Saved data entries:
<<<<
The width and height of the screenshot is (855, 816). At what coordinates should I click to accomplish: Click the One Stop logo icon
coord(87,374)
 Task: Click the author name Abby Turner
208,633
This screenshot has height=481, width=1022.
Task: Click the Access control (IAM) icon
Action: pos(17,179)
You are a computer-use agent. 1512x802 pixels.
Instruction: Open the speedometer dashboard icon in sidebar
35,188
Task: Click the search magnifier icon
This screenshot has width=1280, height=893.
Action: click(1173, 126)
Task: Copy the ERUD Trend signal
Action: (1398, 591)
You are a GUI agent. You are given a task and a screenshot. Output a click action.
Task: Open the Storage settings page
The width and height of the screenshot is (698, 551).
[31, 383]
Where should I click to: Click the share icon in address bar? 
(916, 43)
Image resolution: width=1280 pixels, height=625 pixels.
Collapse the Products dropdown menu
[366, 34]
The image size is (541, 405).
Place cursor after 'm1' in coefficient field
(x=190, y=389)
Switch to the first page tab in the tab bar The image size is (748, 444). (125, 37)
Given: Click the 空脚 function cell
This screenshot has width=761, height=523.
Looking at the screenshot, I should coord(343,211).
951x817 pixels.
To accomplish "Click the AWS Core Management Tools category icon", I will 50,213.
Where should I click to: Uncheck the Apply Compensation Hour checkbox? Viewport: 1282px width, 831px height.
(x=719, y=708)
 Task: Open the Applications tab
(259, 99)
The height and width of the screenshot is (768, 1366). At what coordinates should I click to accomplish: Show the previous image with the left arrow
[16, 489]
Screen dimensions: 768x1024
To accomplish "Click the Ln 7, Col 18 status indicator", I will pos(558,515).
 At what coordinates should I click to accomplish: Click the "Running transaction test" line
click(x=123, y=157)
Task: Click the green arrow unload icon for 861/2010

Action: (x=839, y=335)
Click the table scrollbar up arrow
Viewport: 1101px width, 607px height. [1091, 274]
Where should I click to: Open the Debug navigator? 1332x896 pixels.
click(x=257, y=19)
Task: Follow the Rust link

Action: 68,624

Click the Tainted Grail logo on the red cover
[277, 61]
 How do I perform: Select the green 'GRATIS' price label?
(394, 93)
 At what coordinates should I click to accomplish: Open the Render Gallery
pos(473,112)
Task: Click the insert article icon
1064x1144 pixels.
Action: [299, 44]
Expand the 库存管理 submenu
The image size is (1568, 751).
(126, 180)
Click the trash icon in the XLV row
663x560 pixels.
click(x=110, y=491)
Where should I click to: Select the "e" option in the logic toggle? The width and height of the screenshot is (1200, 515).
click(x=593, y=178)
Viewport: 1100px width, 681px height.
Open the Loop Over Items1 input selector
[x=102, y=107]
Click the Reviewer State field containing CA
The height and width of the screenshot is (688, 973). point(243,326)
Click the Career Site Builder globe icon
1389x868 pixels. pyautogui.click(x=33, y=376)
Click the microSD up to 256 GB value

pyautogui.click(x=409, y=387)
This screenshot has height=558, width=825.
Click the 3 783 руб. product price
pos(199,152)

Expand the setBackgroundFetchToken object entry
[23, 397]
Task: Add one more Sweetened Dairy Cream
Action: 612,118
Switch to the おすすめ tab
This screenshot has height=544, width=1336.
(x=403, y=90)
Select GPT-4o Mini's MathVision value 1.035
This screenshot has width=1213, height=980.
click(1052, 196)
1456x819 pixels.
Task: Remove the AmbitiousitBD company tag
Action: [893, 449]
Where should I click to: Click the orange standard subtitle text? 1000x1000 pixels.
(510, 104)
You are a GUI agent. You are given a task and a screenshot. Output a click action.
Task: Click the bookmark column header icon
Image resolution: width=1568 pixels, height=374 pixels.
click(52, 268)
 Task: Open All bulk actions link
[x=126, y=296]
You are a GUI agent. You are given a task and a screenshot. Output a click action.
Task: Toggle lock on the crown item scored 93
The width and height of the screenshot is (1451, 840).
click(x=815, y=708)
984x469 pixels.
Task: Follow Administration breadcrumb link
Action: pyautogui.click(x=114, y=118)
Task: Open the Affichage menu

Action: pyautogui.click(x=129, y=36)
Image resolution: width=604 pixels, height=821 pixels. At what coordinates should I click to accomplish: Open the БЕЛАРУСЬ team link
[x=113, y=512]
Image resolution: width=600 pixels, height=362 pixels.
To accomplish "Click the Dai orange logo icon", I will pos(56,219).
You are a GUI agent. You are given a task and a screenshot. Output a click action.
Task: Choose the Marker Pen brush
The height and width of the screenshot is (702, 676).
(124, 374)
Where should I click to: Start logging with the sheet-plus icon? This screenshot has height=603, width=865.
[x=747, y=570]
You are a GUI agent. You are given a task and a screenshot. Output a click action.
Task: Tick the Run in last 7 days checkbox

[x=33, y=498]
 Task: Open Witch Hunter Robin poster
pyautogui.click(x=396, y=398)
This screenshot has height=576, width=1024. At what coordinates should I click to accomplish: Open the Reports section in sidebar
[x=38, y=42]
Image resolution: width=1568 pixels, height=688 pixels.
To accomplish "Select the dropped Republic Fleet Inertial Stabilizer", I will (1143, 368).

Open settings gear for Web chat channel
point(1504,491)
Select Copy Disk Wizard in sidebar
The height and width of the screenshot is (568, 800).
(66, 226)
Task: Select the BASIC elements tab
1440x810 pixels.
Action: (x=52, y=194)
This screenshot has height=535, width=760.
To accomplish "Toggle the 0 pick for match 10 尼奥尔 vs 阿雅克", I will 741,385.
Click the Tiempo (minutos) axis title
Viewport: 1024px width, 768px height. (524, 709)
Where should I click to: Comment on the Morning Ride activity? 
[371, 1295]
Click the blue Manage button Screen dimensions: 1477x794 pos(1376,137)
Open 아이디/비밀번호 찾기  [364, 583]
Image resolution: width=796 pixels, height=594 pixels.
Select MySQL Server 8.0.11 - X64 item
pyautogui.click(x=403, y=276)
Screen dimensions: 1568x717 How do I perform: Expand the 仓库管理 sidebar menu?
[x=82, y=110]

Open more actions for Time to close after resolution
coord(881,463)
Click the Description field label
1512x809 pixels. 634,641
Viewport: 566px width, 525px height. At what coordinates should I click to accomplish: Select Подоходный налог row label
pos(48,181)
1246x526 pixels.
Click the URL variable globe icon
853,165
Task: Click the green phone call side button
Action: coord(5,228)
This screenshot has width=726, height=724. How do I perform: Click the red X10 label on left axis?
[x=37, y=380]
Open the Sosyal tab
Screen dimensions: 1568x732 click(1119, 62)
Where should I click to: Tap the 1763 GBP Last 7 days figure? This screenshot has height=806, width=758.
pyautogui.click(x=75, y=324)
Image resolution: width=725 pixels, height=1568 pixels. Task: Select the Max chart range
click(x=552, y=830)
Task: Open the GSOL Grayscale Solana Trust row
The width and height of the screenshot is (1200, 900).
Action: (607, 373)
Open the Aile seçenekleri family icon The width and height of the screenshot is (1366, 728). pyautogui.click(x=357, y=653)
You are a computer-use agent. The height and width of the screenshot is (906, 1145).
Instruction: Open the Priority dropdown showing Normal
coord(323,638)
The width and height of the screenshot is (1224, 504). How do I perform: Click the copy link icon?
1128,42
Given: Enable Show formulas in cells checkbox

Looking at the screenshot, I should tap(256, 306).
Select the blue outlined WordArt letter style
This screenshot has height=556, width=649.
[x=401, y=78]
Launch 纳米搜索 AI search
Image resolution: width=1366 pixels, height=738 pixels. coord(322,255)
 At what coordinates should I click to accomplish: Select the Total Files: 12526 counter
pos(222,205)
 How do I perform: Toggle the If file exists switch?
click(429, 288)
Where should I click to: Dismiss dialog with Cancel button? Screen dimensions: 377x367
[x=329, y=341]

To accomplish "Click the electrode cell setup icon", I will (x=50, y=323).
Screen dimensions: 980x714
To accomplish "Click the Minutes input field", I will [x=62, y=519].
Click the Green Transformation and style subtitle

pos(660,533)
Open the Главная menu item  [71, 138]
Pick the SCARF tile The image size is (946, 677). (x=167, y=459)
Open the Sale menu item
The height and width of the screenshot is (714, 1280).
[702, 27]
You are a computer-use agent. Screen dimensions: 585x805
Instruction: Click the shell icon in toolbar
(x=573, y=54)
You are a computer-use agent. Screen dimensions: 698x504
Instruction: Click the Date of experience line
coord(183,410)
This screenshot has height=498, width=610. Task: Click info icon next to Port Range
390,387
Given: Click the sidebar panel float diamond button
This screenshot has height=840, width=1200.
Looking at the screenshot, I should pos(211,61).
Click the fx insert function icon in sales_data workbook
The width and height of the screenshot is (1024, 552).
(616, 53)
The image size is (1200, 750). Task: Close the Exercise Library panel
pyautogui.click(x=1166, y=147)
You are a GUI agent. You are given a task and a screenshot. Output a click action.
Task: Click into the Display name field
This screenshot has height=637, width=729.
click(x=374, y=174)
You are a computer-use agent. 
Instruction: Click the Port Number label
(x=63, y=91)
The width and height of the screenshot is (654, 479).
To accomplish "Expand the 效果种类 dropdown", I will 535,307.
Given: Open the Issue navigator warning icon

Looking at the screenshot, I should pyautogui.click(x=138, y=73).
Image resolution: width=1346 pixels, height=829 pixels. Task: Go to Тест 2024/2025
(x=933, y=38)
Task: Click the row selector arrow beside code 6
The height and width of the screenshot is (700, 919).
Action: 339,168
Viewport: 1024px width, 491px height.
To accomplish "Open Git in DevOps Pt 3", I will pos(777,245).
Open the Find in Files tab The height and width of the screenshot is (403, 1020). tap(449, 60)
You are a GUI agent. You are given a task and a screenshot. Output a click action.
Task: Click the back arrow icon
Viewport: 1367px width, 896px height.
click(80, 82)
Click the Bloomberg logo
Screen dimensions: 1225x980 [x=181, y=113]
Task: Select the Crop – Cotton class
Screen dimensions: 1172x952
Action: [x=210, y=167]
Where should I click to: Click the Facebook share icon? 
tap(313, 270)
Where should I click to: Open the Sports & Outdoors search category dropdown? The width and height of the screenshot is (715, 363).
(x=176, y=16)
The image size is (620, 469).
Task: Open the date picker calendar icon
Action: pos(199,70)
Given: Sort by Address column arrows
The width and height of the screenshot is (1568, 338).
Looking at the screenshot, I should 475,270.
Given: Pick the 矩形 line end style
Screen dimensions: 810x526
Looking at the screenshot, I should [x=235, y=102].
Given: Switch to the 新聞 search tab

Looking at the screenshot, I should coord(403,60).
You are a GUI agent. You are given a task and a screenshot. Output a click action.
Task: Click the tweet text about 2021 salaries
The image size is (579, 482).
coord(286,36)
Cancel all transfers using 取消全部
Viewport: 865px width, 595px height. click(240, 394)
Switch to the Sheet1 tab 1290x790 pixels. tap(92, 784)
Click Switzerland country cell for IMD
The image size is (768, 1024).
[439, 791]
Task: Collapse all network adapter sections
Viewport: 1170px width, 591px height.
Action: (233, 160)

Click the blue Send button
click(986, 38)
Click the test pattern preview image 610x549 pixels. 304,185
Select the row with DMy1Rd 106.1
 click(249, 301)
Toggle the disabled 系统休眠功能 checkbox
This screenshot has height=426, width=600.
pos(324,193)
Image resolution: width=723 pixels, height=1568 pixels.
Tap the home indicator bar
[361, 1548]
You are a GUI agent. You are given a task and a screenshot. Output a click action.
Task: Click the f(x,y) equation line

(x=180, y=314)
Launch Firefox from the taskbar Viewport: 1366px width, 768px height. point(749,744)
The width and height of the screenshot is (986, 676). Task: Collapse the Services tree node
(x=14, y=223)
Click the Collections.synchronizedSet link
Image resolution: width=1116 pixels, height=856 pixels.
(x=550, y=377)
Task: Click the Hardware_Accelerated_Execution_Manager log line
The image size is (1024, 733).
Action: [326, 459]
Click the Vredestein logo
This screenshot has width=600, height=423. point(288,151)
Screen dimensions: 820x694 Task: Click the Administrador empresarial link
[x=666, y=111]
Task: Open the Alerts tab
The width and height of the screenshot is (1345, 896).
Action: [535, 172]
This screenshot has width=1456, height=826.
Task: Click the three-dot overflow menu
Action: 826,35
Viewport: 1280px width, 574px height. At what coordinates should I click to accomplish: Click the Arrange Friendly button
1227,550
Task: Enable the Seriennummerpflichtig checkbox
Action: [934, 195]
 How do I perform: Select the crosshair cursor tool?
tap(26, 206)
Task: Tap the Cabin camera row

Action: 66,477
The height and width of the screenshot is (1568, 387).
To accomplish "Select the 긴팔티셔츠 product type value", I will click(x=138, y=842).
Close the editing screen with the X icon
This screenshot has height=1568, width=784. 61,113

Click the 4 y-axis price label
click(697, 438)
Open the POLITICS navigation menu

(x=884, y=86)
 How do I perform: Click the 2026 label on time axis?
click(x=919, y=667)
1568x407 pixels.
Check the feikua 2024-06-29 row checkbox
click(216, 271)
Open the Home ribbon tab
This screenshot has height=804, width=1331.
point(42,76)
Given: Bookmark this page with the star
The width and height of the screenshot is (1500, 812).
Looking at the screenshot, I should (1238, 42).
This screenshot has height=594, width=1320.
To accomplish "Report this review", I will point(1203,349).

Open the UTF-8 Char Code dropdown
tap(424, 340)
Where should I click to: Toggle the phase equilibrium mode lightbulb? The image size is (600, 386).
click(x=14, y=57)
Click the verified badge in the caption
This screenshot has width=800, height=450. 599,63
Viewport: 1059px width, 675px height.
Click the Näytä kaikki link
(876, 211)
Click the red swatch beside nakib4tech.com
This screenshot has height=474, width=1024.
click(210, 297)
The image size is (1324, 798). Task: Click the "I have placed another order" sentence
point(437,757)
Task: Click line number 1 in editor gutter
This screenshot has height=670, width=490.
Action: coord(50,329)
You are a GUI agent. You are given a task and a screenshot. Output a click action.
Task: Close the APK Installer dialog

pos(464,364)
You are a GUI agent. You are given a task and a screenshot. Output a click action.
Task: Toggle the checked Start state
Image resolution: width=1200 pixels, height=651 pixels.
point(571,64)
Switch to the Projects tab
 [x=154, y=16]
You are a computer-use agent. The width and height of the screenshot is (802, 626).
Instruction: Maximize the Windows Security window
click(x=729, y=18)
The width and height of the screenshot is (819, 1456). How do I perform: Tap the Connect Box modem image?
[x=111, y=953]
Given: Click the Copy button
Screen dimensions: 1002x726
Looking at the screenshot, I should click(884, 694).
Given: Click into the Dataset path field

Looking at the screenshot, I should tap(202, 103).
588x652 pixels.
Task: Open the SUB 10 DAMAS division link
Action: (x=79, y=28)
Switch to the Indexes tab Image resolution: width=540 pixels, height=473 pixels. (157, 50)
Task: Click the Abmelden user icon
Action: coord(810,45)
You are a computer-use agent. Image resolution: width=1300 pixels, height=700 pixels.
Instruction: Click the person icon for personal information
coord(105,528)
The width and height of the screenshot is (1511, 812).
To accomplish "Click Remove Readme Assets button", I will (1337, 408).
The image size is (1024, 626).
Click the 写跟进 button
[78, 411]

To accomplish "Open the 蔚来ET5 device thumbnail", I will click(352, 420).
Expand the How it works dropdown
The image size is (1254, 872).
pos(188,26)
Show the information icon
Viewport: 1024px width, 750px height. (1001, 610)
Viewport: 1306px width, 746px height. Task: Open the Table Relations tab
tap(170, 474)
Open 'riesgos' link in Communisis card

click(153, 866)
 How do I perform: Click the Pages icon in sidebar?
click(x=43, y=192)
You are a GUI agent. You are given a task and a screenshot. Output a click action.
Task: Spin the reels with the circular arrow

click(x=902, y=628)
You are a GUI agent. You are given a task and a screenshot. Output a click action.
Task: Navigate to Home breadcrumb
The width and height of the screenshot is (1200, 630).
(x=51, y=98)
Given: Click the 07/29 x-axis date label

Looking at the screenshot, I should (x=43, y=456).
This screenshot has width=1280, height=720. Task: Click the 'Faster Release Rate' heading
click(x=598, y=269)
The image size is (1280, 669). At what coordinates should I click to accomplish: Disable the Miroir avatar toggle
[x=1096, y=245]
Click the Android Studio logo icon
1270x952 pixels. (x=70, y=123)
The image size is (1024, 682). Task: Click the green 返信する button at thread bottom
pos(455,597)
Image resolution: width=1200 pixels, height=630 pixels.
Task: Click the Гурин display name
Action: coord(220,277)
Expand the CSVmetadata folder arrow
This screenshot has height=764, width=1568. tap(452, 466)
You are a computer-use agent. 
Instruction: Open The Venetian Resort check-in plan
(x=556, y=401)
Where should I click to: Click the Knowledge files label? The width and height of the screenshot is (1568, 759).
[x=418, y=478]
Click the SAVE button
>>>>
__Exercise description__
Print, exactly as written, the first line of the records above and each line after it until the line with "Switch to the first", which is printed too.

__Answer for the task__
The width and height of the screenshot is (855, 816). At what coordinates should I click to accomplish: Click the One Stop logo icon
coord(87,374)
 Task: Click the author name Abby Turner
208,633
This screenshot has height=481, width=1022.
Task: Click the Access control (IAM) icon
Action: pos(17,179)
You are a computer-use agent. 1512x802 pixels.
Instruction: Open the speedometer dashboard icon in sidebar
35,188
Task: Click the search magnifier icon
This screenshot has width=1280, height=893.
Action: click(1173, 126)
Task: Copy the ERUD Trend signal
Action: (1398, 591)
You are a GUI agent. You are given a task and a screenshot. Output a click action.
Task: Open the Storage settings page
The width and height of the screenshot is (698, 551).
[31, 383]
Where should I click to: Click the share icon in address bar? 
(916, 43)
Image resolution: width=1280 pixels, height=625 pixels.
Collapse the Products dropdown menu
[366, 34]
The image size is (541, 405).
Place cursor after 'm1' in coefficient field
(x=190, y=389)
Switch to the first page tab in the tab bar The image size is (748, 444). (125, 37)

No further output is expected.